According to Singh, India’s appeal lies in a rare convergence of scale, infrastructure, talent, and real-world relevance. Unlike many advanced economies where AI adoption is often confined to enterprise or niche use cases, India offers a massive and diverse user base that enables AI solutions to be tested, refined, and deployed at population scale. This ability to build and validate AI systems in complex, real-world environments is drawing global interest.
One of the strongest signals of confidence has been the surge in investments into India’s digital and AI infrastructure. Singh highlighted record commitments toward data centres, cloud capacity, and high-performance compute resources, which are foundational for training and deploying advanced AI models. These investments, he said, are creating the backbone for India to move beyond being a consumer of AI technologies to becoming a creator of globally competitive AI solutions.
Talent remains another decisive advantage. India’s deep pool of engineers, data scientists, and researchers—combined with a fast-growing startup ecosystem—has positioned the country as a preferred destination for AI research and product development. Global firms are increasingly setting up AI labs and innovation hubs in India, not just for cost efficiencies, but to tap into problem-solving talent that understands large-scale, real-world challenges.
Singh also emphasized that India’s AI push is strongly anchored in practical use cases. From agriculture and healthcare to education, governance, and financial inclusion, AI applications in India are being designed to solve fundamental development challenges. This focus on impact-driven innovation is resonating with global leaders who see India as a testing ground for scalable AI solutions that can later be adapted for other emerging markets.
A key theme discussed at Davos was India’s approach to responsible and inclusive AI. Singh noted that the India AI Mission is being built with strong emphasis on ethics, transparency, and trust. Rather than pursuing AI purely for commercial gains, India is positioning itself as a champion of “AI for public good,” ensuring that technological progress does not widen social or economic inequalities.

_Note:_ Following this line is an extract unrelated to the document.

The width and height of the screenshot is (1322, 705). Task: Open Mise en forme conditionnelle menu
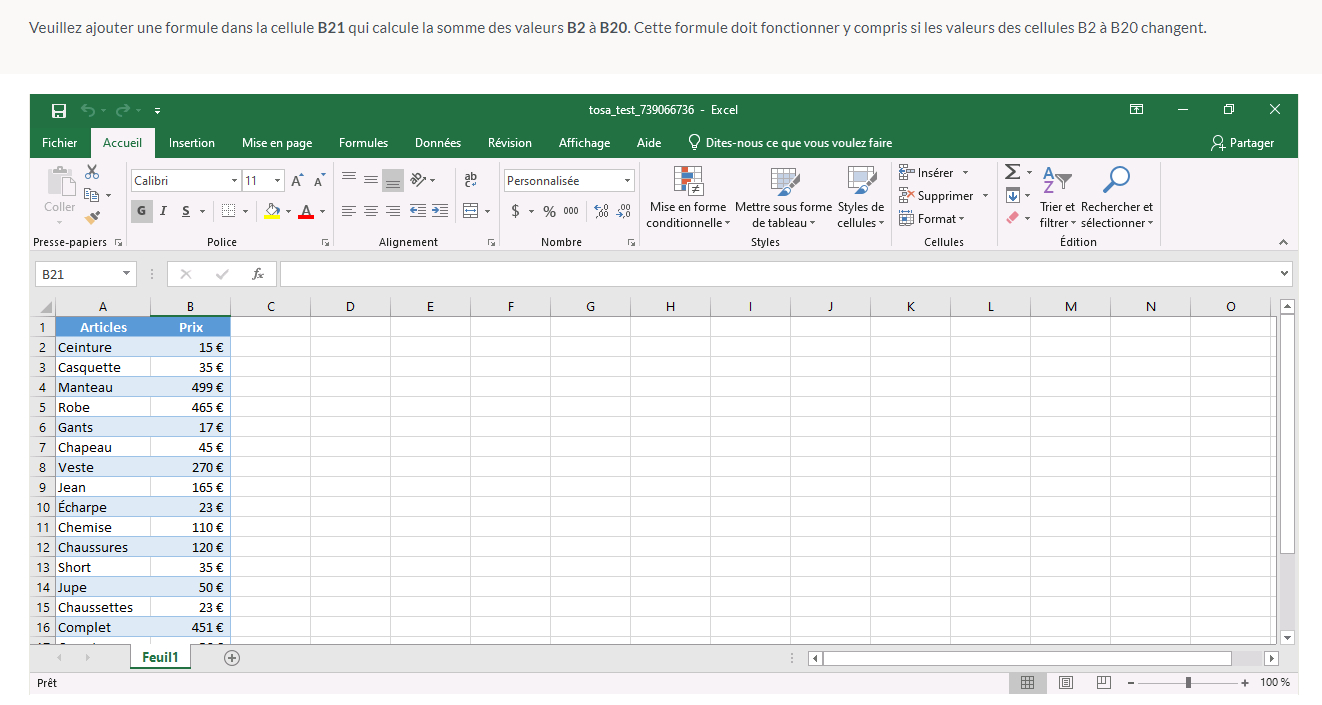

This philosophy will take center stage at the upcoming India AI Impact Summit in New Delhi. Singh described the summit as a landmark global gathering focused on the Global South, bringing together governments, industry leaders, researchers, and civil society. The goal is to shape global AI frameworks that reflect the needs of developing economies, rather than adopting one-size-fits-all models designed by advanced nations.
As discussions at Davos made clear, global tech leaders are no longer viewing India merely as a fast-growing market. Instead, they see it as a foundational platform for building, deploying, and governing AI at scale. With its combination of infrastructure, talent, policy vision, and societal impact, India’s AI Mission is increasingly shaping the global conversation on how artificial intelligence should evolve in the years ahead.